Artist Profile: Emma Coulter
Working within the expanded field of painting, sculpture and spatial environment, Emma Coulter creates large-scale installations that portray a visual language through stimulating colours and striking patterns. The artist has presented her signature work in Melbourne, Sydney, New York, Byron Bay, Berlin, Bochum, and now Brisbane. Emma talks to us about her love for colour and scale, and her latest work Spatial Deconstruction #21 (Portals), now on at the Museum.
What made you decide to become an artist? Were you creative as a child?
Becoming an artist has been a long and considered journey, and in many ways it’s not something that you choose to become, but rather it is something that you are compelled to do, because there isn’t any other options or choices in the end! Thankfully, I was always encouraged to pursue my creativity from a young age, I remember spending many a lunch hour in the art room at school trying to finish off my projects. The hard work paid off when I landed a place at QUT to study visual arts as a young school-leaver, and then subsequently I also completed a Bachelor of Built Environment at QUT. I consider these two undergraduate degrees as formative training that informs the in-between place of spatial practice and painting that occupies my work.
Your arts practice delves into the Op art aesthetic of neonic colours and bold geometric patterns. Where do you get inspiration from?
Colour has always been an idea that I’ve been working with over many years. I consider it a conceptual device, and I like to challenge this idea that it’s ‘easy’ or that it’s not intellectual. Colour is in fact very clever, because it actually has the ability to traverse both ‘high’ and ‘low’ culture. I believe that through this aspect of colour, my work can be accessed at different entry points.
Specifically, my spatial deconstruction work is a direct response to each site and place that I am working in. Through analysis of the site, the idea for each work comes from the distinct features of the space, and then I impose my language on it, as the space becomes the canvas for my artwork. I work repetitively with a restricted colour palette. This is deliberate, as for me the colour becomes a medium that I can manipulate, as it starts to operate in a similar way to language. That is, that the colours, when placed together in a certain way, create words or sentences, and form certain responses as a consequence. The scale is very important. That is, that it is of human scale, bearing a distinct relationship to the body.
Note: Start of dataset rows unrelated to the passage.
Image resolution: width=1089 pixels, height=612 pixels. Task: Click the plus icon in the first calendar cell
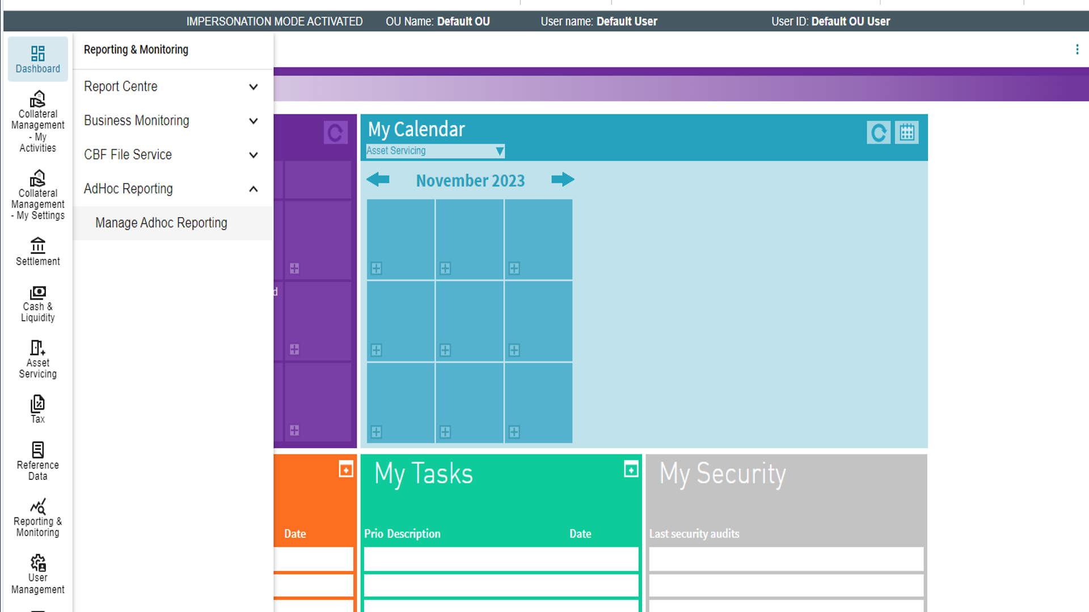[x=376, y=268]
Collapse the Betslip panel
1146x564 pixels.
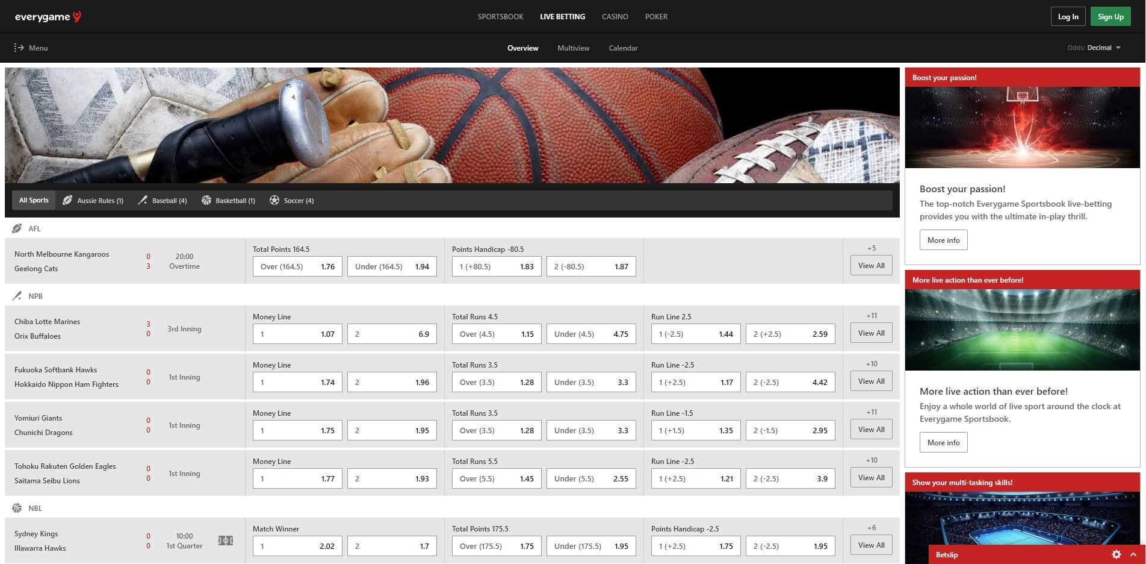click(x=1132, y=554)
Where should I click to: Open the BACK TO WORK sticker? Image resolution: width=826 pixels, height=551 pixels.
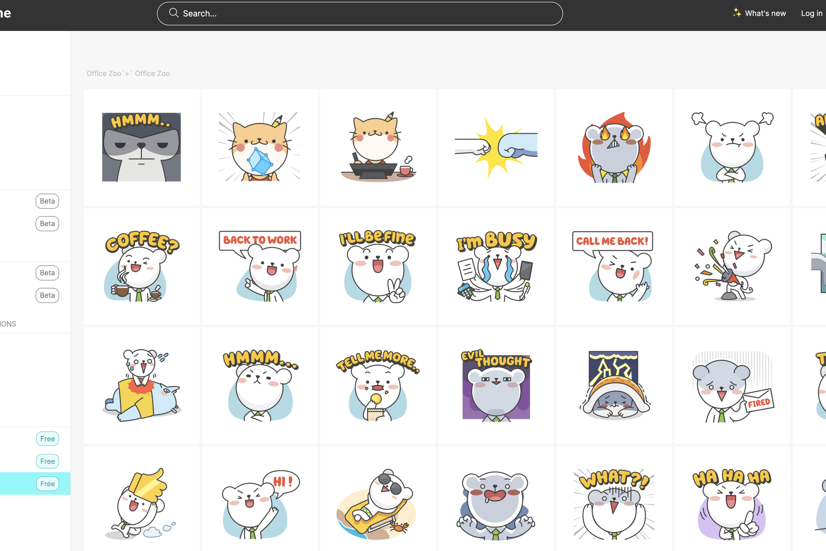[x=260, y=266]
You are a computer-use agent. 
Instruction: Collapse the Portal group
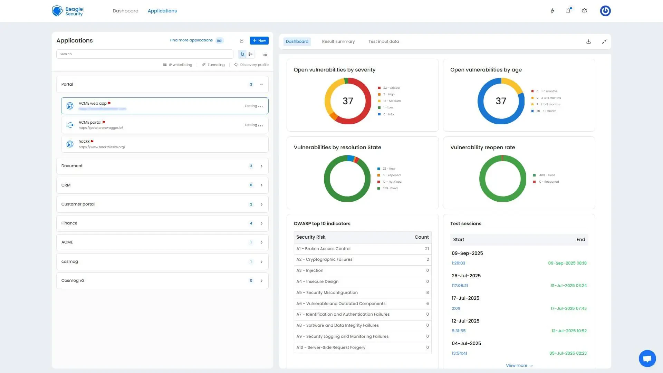(261, 84)
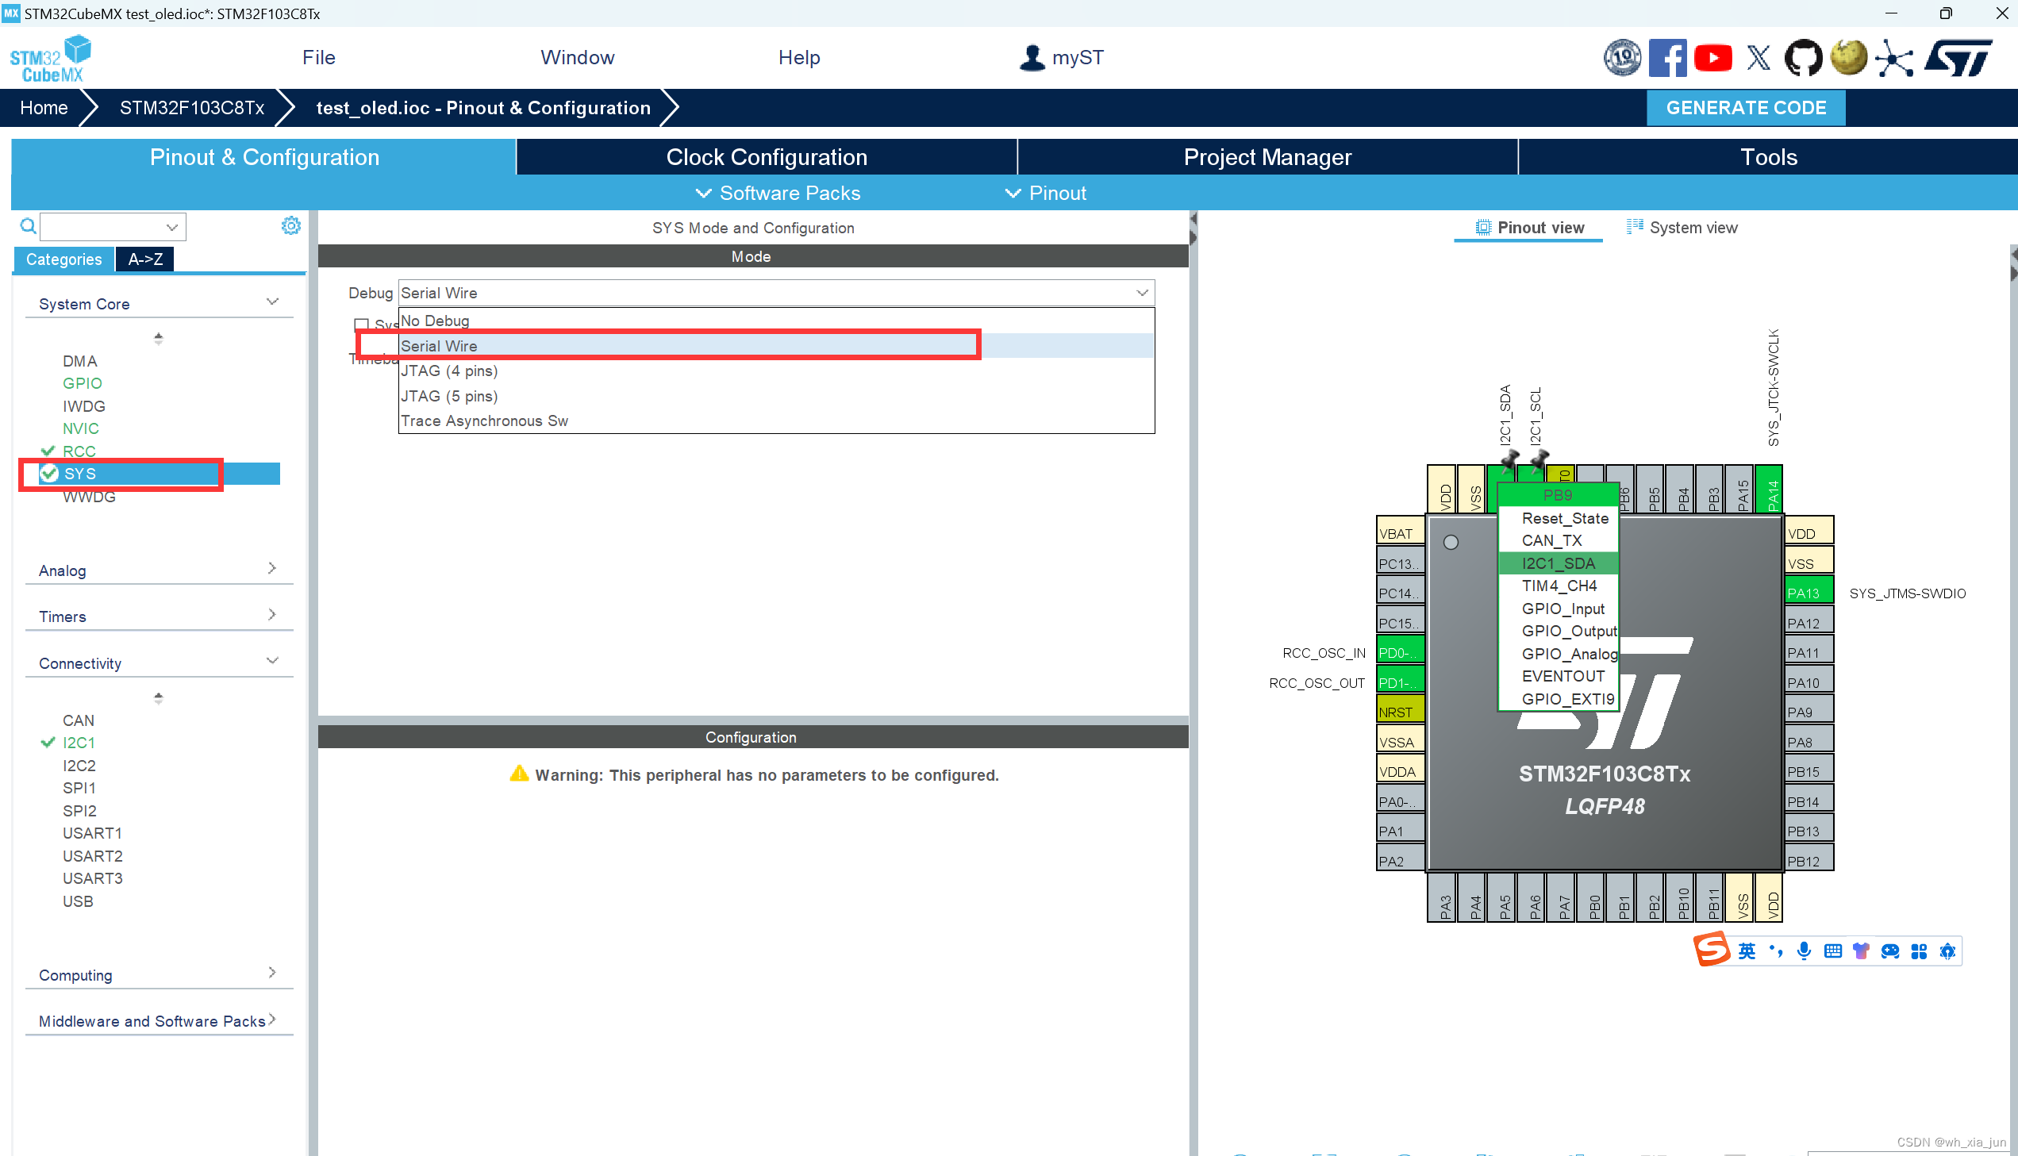Open the Facebook icon link
Image resolution: width=2018 pixels, height=1156 pixels.
click(1667, 58)
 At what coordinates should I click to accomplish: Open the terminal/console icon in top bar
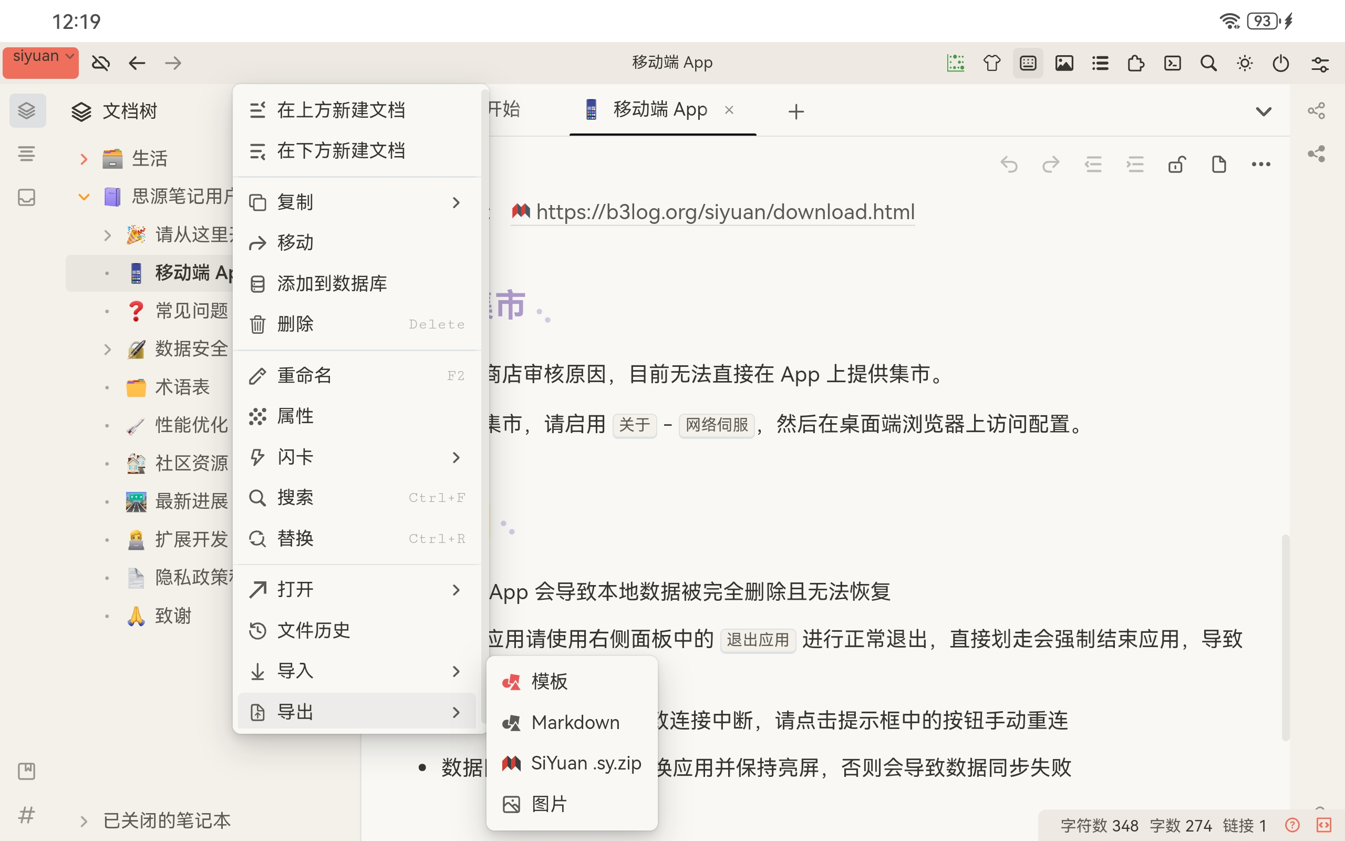(1172, 63)
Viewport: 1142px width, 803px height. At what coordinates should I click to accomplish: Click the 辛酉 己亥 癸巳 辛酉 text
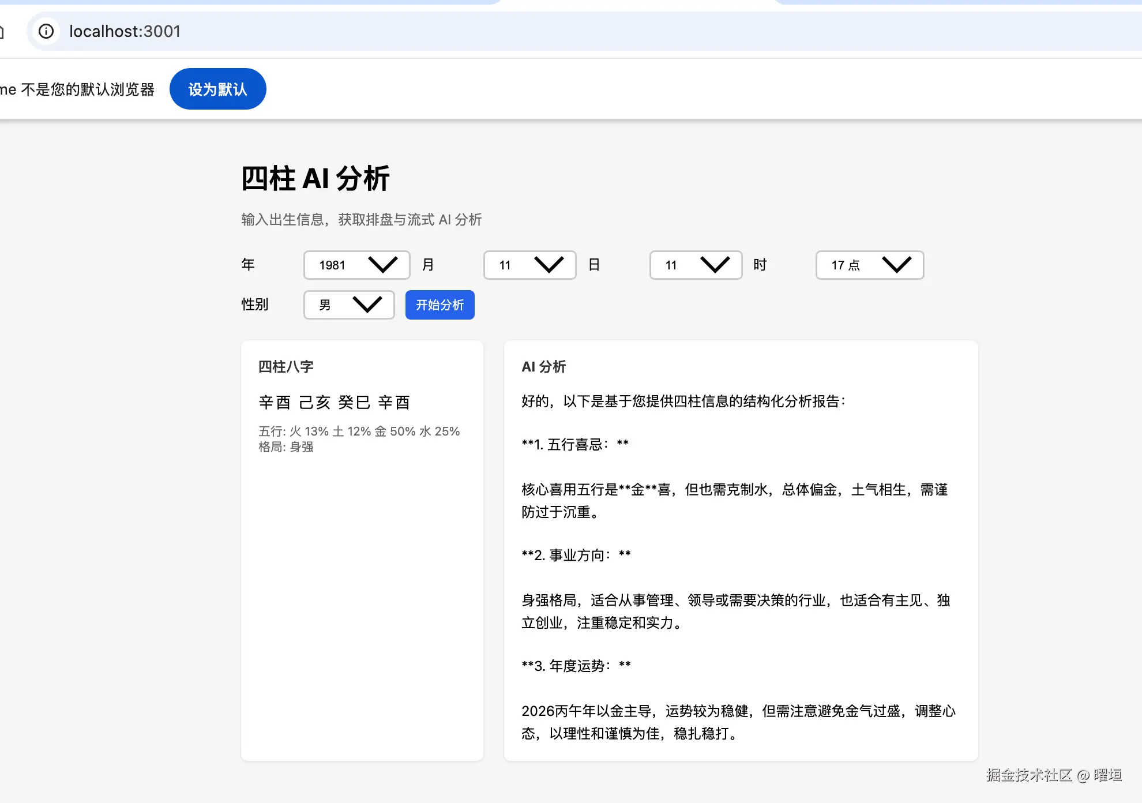coord(335,402)
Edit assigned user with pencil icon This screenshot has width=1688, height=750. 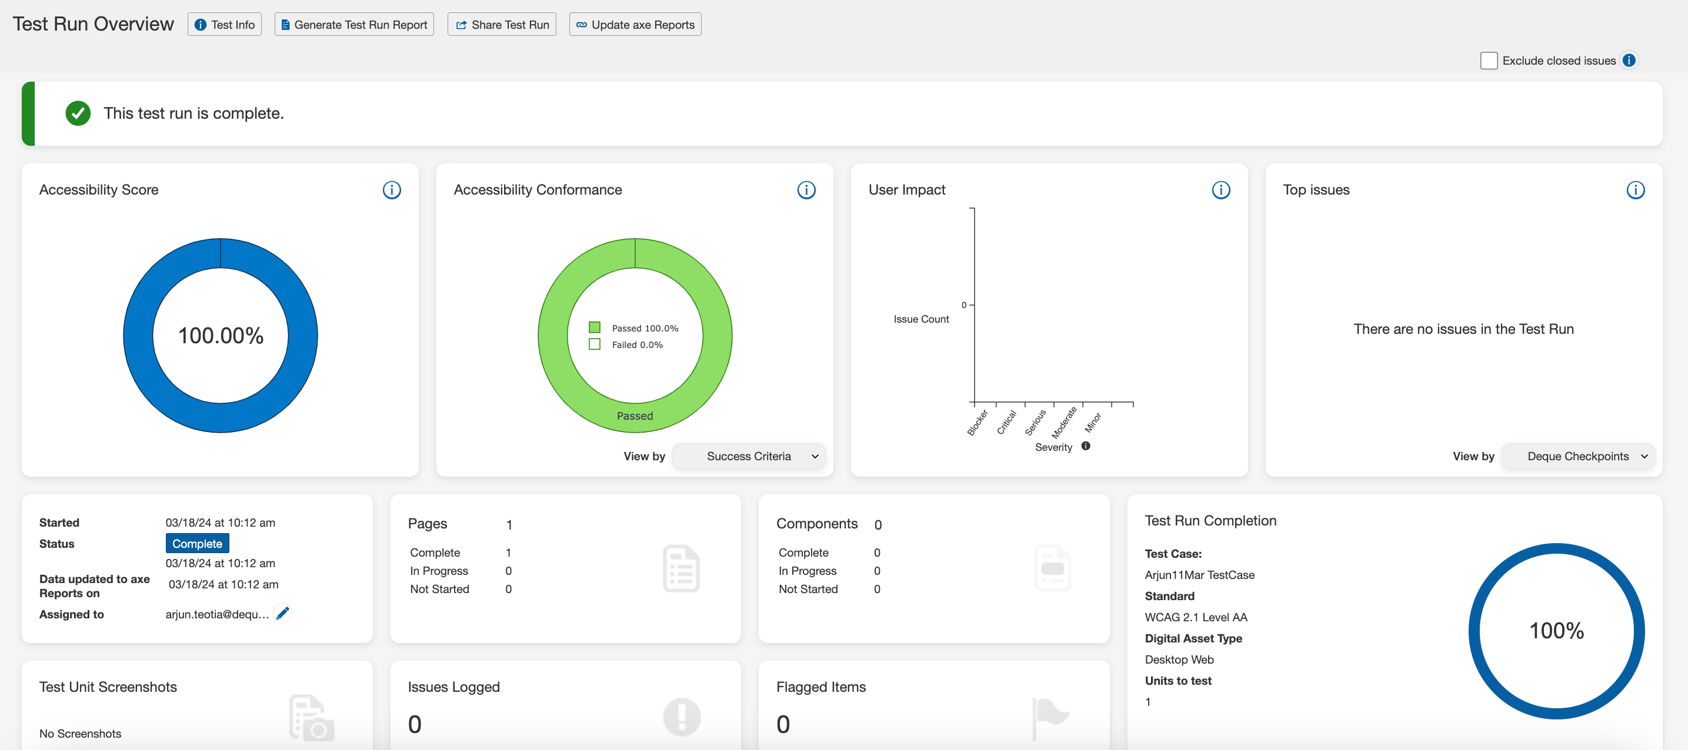pyautogui.click(x=282, y=613)
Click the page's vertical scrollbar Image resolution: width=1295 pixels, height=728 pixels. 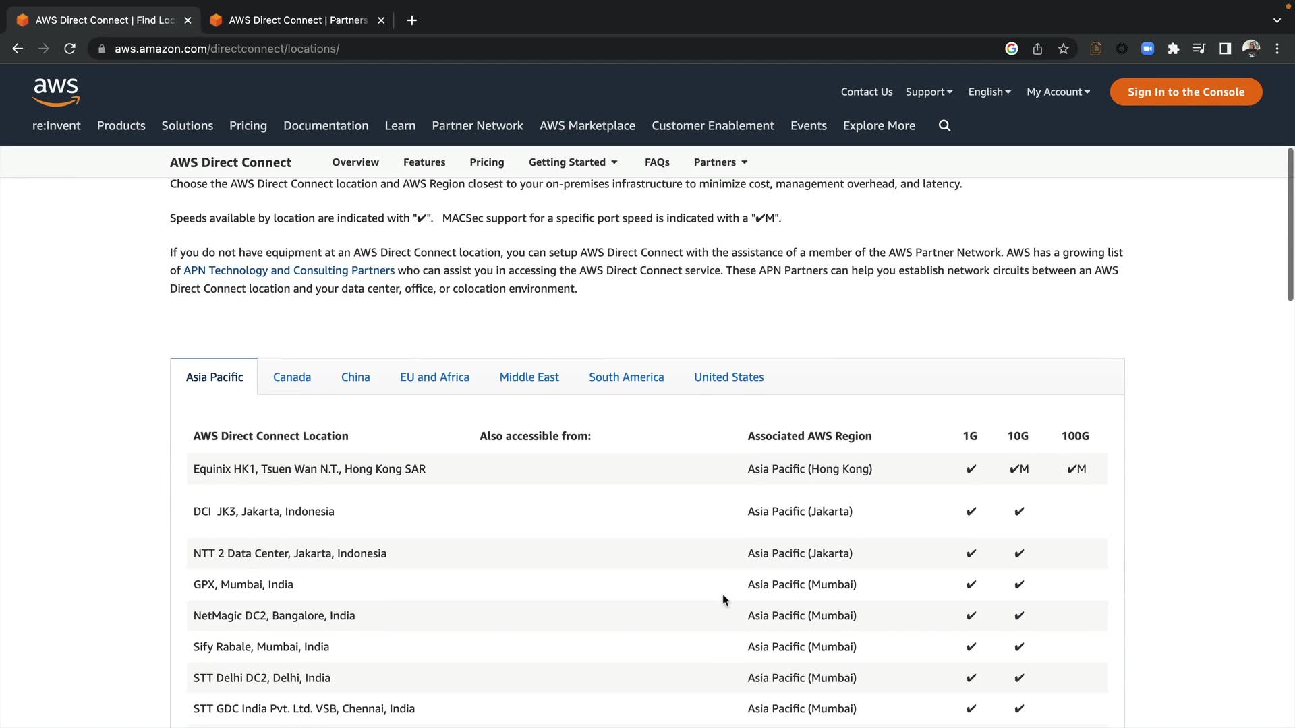(x=1290, y=224)
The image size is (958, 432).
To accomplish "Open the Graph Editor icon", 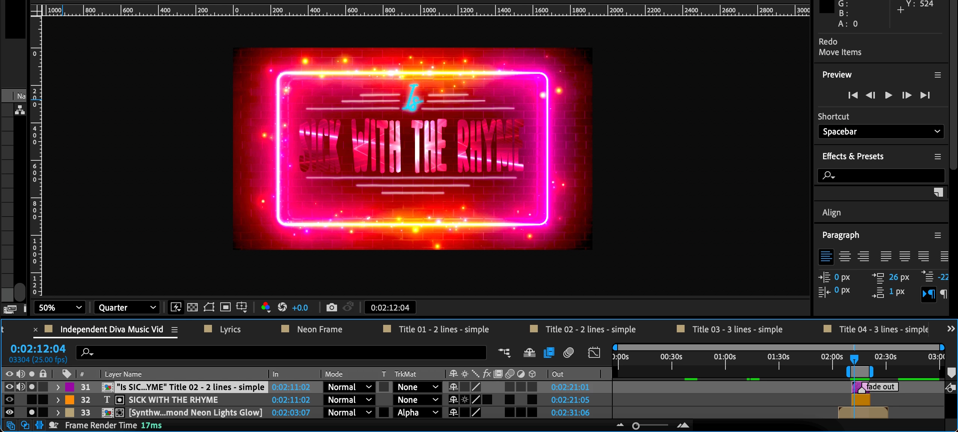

Interestingly, over time, my work has evolved from a gestural based painting practice to a multifaceted painting and spatial practice. The ideas have become a lot more considered, and this is reflected in the outcome.
You’ve presented your Spatial Deconstruction series in other Australian cities. How does it feel to create the latest version of this work, in your hometown of Brisbane, for the first time?
It is so exciting for me as an artist to be showing my first spatial deconstruction work in Brisbane, my hometown where I grew up, and in the city where I undertook my formative education. It’s terrific on so many levels! I feel extremely honoured to be considered as a significant female artist coming out of Brisbane.
Being curated into NEW WOMAN also holds specific meaning for me, as I do hold dual roles as an artist. Having a young family and being a female artist, I have often thought about all of the unpaid labour of motherhood and cultural production. Whilst my work would not be read as overtly feminist, it does feel like the genre that I’m working in—large scale andsitespecific installation— is predominantly held by male artists in Australia, so I feel really proud to be a female artist working in this area.
I recently had a short conversation with one of my art history lecturers from QUT, who pointed out poignantly that I was actually, ‘right back at the point where I started’. I think that this sums about many thoughts and feelings of how it feels to be showing here at Museum of Brisbane, but mostly I just feel really proud and honoured.